= Biomechanics (Meyerhold) =

System of actor training

Biomechanics was a system of actor training developed by Vsevolod Meyerhold. Its purpose was to widen the emotional potential of a theater piece and express thoughts and ideas that could not be easily presented through the naturalistic theater of the period.

The techniques of biomechanics were developed during the rehearsals of a series of plays directed by Meyerhold in the 1920s and 1930s when Socialist Realism was at its height in Russia. Biomechanics is a precursor to and influence on much of the 20th century's physical theatre.

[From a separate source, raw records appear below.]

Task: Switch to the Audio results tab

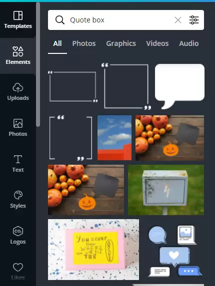Action: coord(189,43)
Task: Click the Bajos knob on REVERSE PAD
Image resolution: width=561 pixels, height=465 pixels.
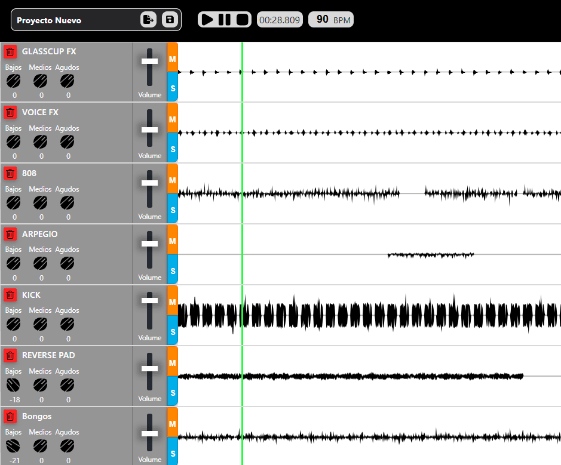Action: coord(13,384)
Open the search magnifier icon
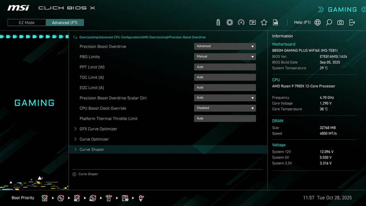This screenshot has width=366, height=206. [328, 22]
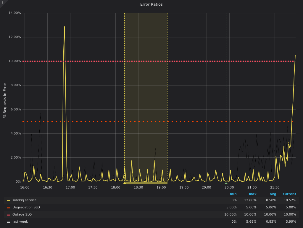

Despite a lack of scenery in many of Meyerhold's plays, “if the actor remains on the bare stage, the greatness of the theater stays with him”. In a similar vein, Markov claims that the constructivists saw the stage “merely as a platform for showing off the external technique of the actor”. This facilitated Meyerhold's use of biomechanics, an acting system which relied on motion rather than language or illusion. Opposing the Stanislavsky System, which Meyerhold believed “over emphasized the 'spirit' and 'psychologizing'”, biomechanics emphasized “elementary laws of reflexes”. In addition to the scenery facilitating this technique, the costumes were also integral. In constructivist fashion, the costumes were not extravagant, but drastically simplified, which allowed the actors to easily perform using biomechanics and without hiding mistakes. This method of acting lends itself very well to the constructivist style of being basic and as straightforward as possible.

Meyerhold's success with biomechanics played a large role in the introduction of “physical training into the curriculum of every Soviet drama school”. Physical training for actors is an aspect that is still employed today, especially for actors who participate in dance numbers and musicals.